TurboQuant compresses the KV cache from FP16 to 4 bits during inference. Decode is slower (38 vs 71 t/s) because of the compression overhead, but on a memory-constrained machine this is the difference between fitting 128k context and crashing.
SSD offload is a different approach: oMLX pages model weights to disk instead of holding them in unified memory. You trade decode speed for the ability to run a 35B-parameter model alongside other applications without starving them of RAM.
Update: Qwen3.6-27B (April 22, 2026)
Qwen released the Qwen3.6-27B the day I thought I was done updating this post. It’s a dense 27B VLM with a hybrid attention architecture: 64 layers total, but only 16 use full attention — the rest use Gated DeltaNet linear attention with fixed-size state. This means the KV cache cost is roughly a quarter of a standard 27B model.
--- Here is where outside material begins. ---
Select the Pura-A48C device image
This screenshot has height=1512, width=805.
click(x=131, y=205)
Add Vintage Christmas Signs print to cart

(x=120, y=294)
On paper, that’s exciting for long-context workloads. In practice, at 4-bit quantization via mlx-lm:
| Prompt | Decode | Prefill | TTFT |
|---|---|---|---|
| short (23 tok) | 20.3 t/s | 93 t/s | 249 ms |
| code (751 tok) | 20.3 t/s | 3,012 t/s | 249 ms |
| context-32k | 17.3 t/s | 107k t/s | 304 ms |
| context-64k | 15.0 t/s | 145k t/s | 454 ms |
The MXFP4 quantization was marginally faster at 21.6 t/s decode. TurboQuant and NVFP4 matched the 4-bit baseline. The 8-bit variant was bandwidth-limited at 12 t/s. Ollama’s NVFP4 format matched mlx-lm at 20 t/s — but its Q4_K_M GGUF was 35% slower at 13 t/s. The vllm-mlx backend had the highest raw decode (23 t/s) but terrible TTFT (3.7 seconds on the code prompt).
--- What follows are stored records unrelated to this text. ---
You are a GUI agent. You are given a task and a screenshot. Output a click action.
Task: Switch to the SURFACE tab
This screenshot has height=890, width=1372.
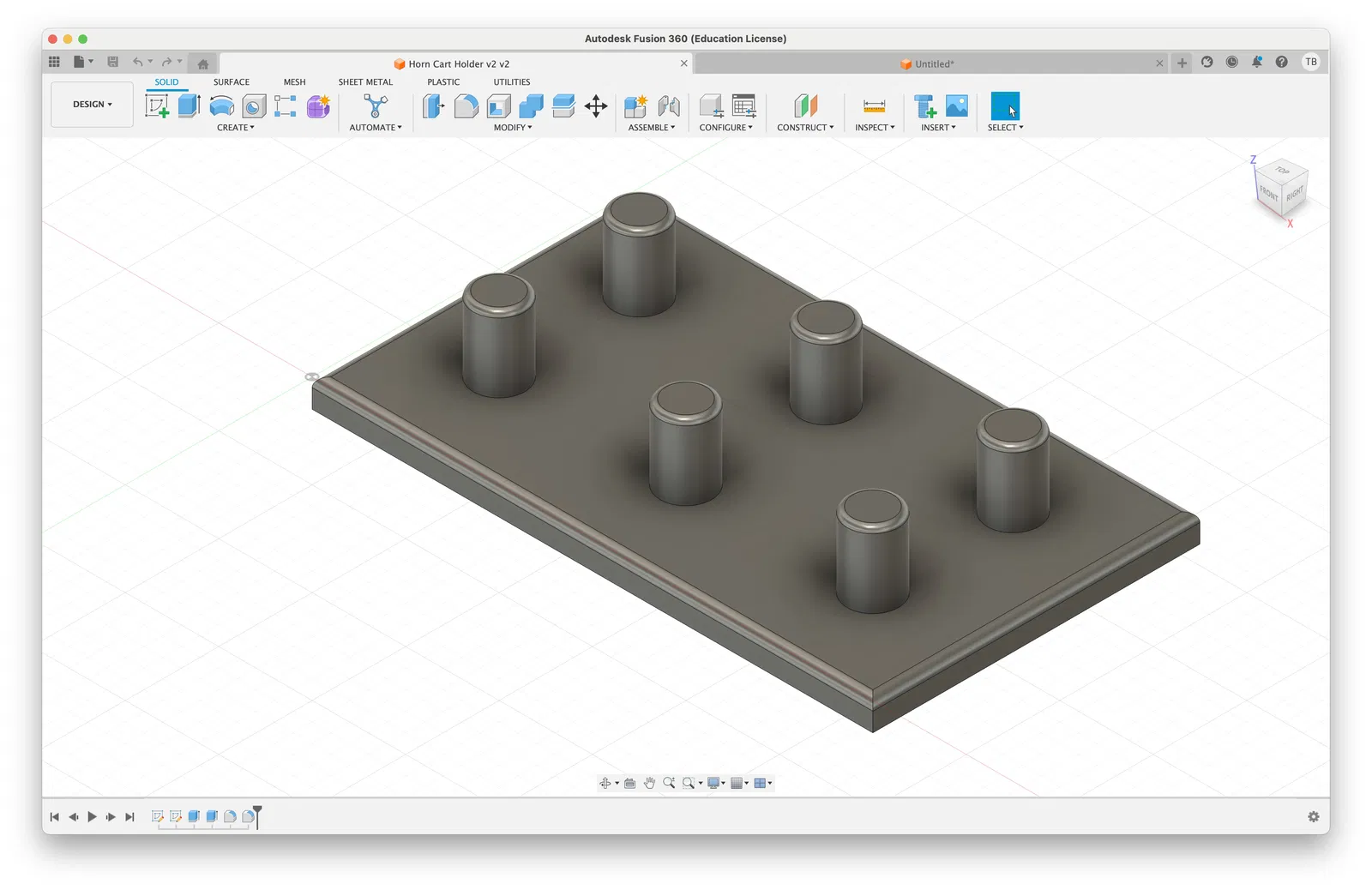click(x=232, y=82)
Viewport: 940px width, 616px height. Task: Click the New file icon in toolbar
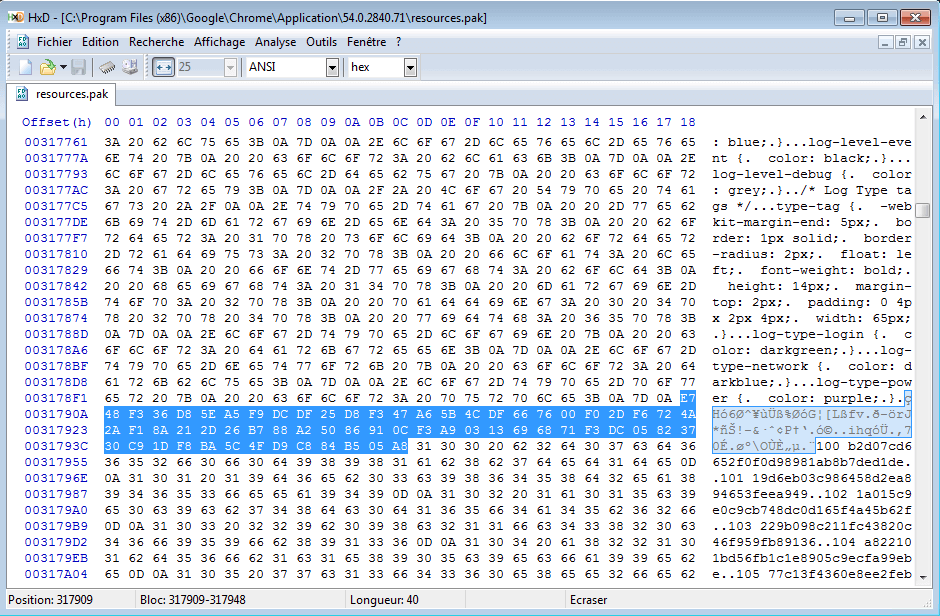tap(25, 67)
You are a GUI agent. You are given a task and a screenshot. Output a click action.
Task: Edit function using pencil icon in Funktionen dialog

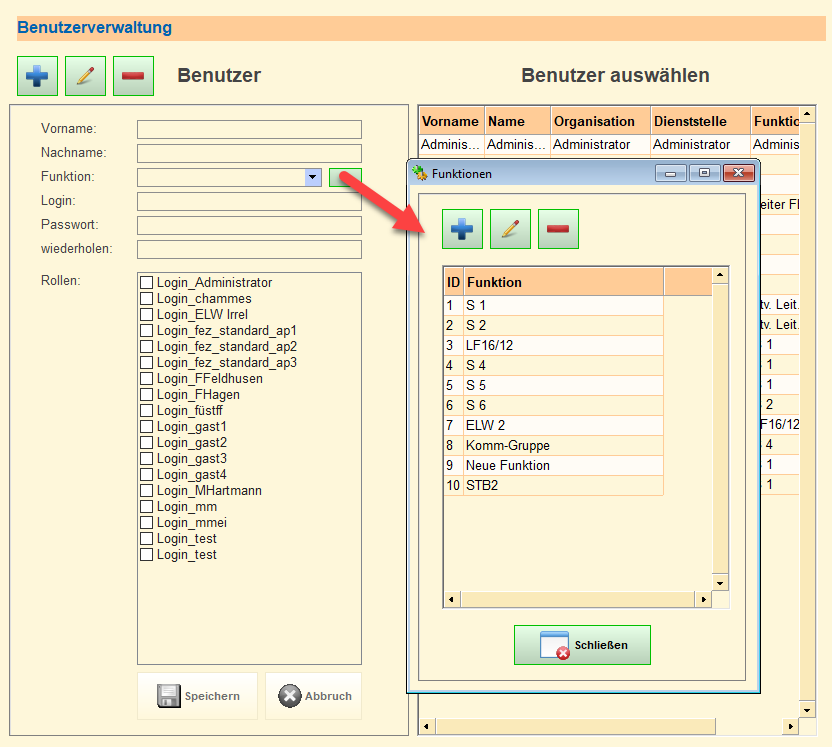[510, 229]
The 128k context test crashed mlx-lm (connection refused), despite the theoretical KV budget fitting easily. Ollama handled 128k at 7 t/s but with a 20-second TTFT. The DeltaNet architecture is genuinely memory-efficient — 32k and 64k context work with only 15 GB RSS total — but the decode speed at ~20 t/s is 3.5x slower than the MoE Qwen3.5-35B-A3B (71 t/s) and 3x slower than Coder-Next (61 t/s). Dense 27B is dense 27B: every token reads all 27 billion parameters.
One surprise: mlx-vlm (the VLM backend) returns HTTP 500 on the qwen3_5 architecture despite the model being a VLM. The mlx-lm text path works perfectly. If you want to run this model, use mlx-lm or Ollama.
The interactive results now include all 24 Qwen3.6-27B measurements.
Caveats
All of this was tested on one machine: Apple M3 Max, 64 GB unified memory, macOS 15.4, AC power, High Performance mode. Your mileage will vary, especially on different hardware. Nvidia GPUs are a completely different story with CUDA and tensor cores. The upcoming Apple M5 introduces Metal tensor shaders, which will significantly change the llama-server / GGUF numbers on Apple Silicon.
The scope here was speed: TTFT and decode throughput. I deliberately did not measure output quality (perplexity, HumanEval, needle-in-haystack, context fidelity). That’s a separate project, and if there’s interest, I might do it next.
Three measurement runs per configuration is not enough for statistical rigor. But it’s enough to see the signal.
So, back to the original question: Can you run agentic coding workflows against a local LLM on Apple Silicon?
Yes. With the right model (MoE), the right backend (mlx-lm with prefix caching), and enough unified memory, it works today. The gap to cloud models is in reasoning quality, not inference speed.
The benchmark harness is on GitHub. You can also browse the full interactive results, all 815 measurements, sortable and filterable. Run it on your hardware and tell me what you find.
Turns out an Easter weekend rabbit hole can go pretty deep.